A call to demo(package="glmbayes"), finally, brings up a list of available demos for the package. A useful start for users might be to go through the specific demos as they are set up to illustrate the functionality of the package.
- help(glmbayes)
- help(package="glmbayes")
- demo(package="glmbayes")
- data(package="glmbayes)
Using the lmb and glmb functions and their methods
As noted above, the lmb and glmb functions are the two core functions in this package. More detailed side-by-side comparisons of the use of methods for these functions and their classical cousins are provided in the next two vignettes.
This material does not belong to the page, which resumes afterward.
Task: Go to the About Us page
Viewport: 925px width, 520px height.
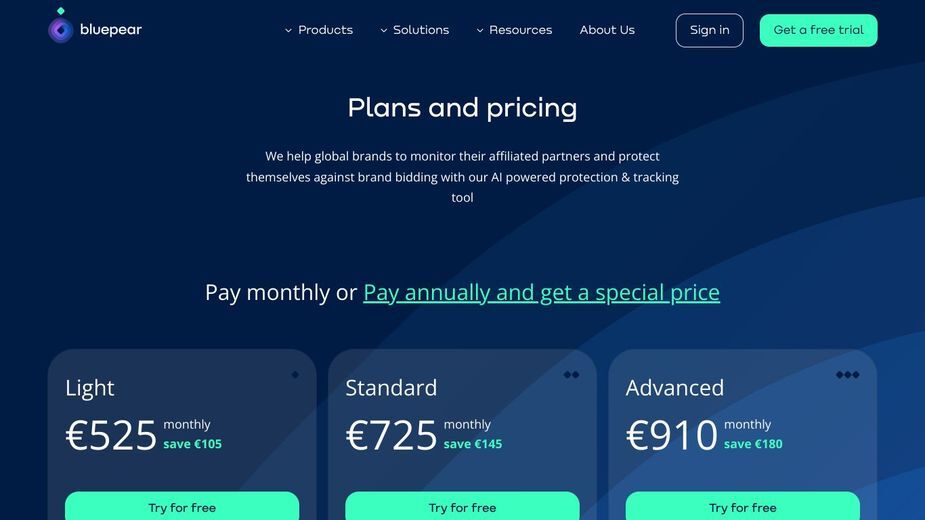Action: 607,30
Here we provide a brief overview of supporting functions available to facilitate the use of the core functions. In the first subsection, we show how the core functions are called (and how this compares to calls for the classical functions). We then give a brief discussion of how priors are specified and some related functions designed to assist with that task as well as with the task of viewiw prior specifications after the modeling is completed.
The lmb and glmb functions
The code snippets below illustrates how model specification for these models can be done by simply providind an additional argument, a pfamily, that provides information on the type of prior distribution that has been selected and the parameter values that are desired. A separate vignette is provided to give guidance to users on how to select appropriate prior parameters (and some standardization steps that may be useful as part of that).
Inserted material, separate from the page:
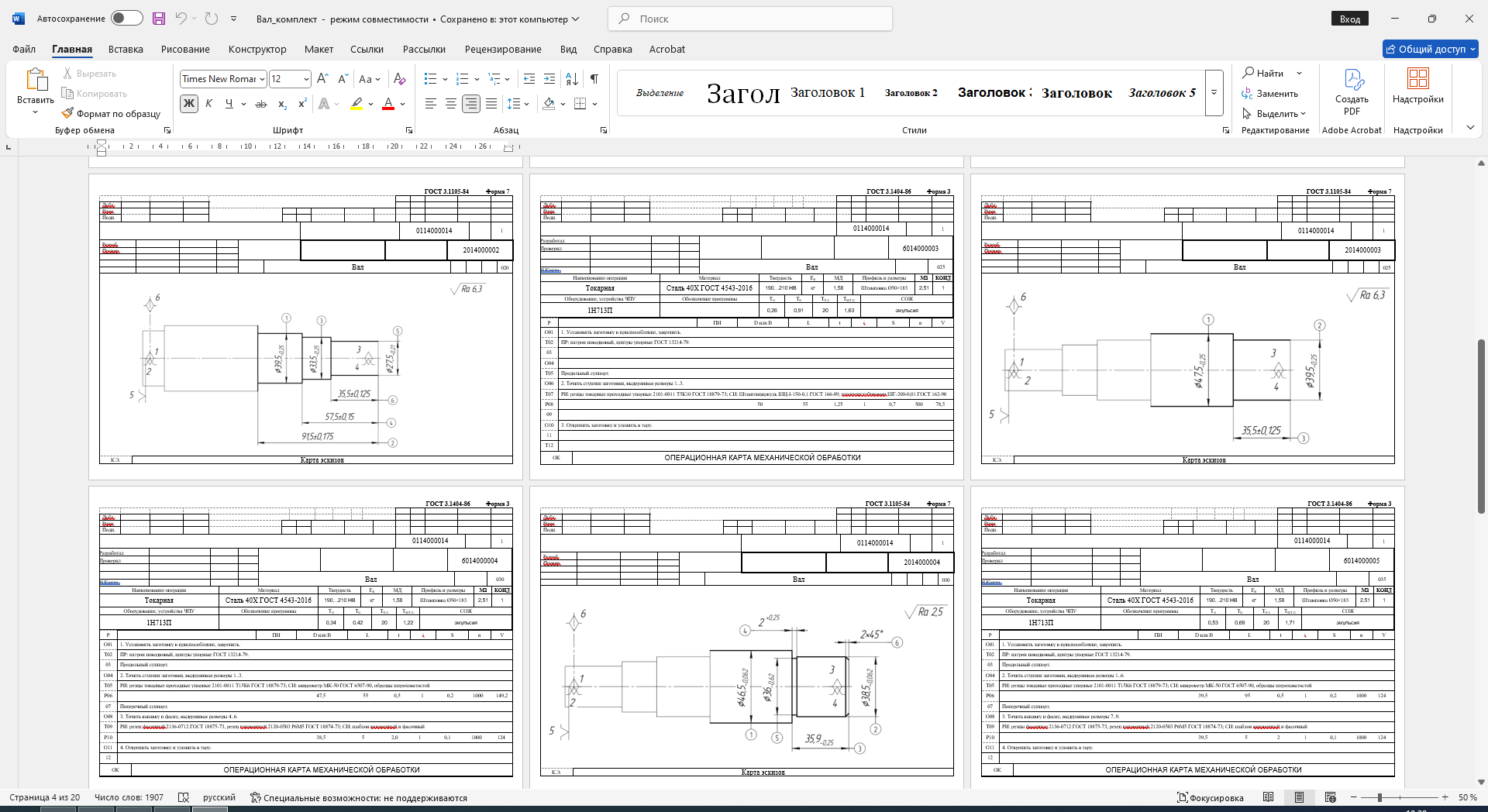Toggle Italic formatting button

point(209,104)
[NEED TO MODIFY Prior_Setup PRINT FUNCTION AND HOW IT HANDLES CASE WHERE X IS MISSING]
[MAY ALSO WANT TO HAVE IT INITIALIZE SHAPE AND RATE PARAMETERS]
Calling lm vs. calling lmb
Here is the call for the lmb function and how it compares to the call to the classical lm function. The recommended prior here is the dNormal_Gamma pfamily which requires four parameters (2 for he Normal component, and 2 for the Gamma component).
# Annette Dobson (1990) "An Introduction to Generalized Linear Models".
## Page 9: Plant Weight Data.
ctl <- c(4.17,5.58,5.18,6.11,4.50,4.61,5.17,4.53,5.33,5.14)
trt <- c(4.81,4.17,4.41,3.59,5.87,3.83,6.03,4.89,4.32,4.69)
group <- gl(2, 10, 20, labels = c("Ctl","Trt"))
weight <- c(ctl, trt)
##Classical model-call
lm.D9 <- lm(weight ~ group)
# Bayesian Prior Setup and Call-Prior Should Generally be Customized
p_info=Prior_Setup(weight~group)
mu1=p_info$mu
Sigma1=p_info$Sigma
#lmb.D9 <- lmb(weight ~ group,pfamily=dNormal_Gamma(mu1,Sigma1,shape=4,rate=0.1))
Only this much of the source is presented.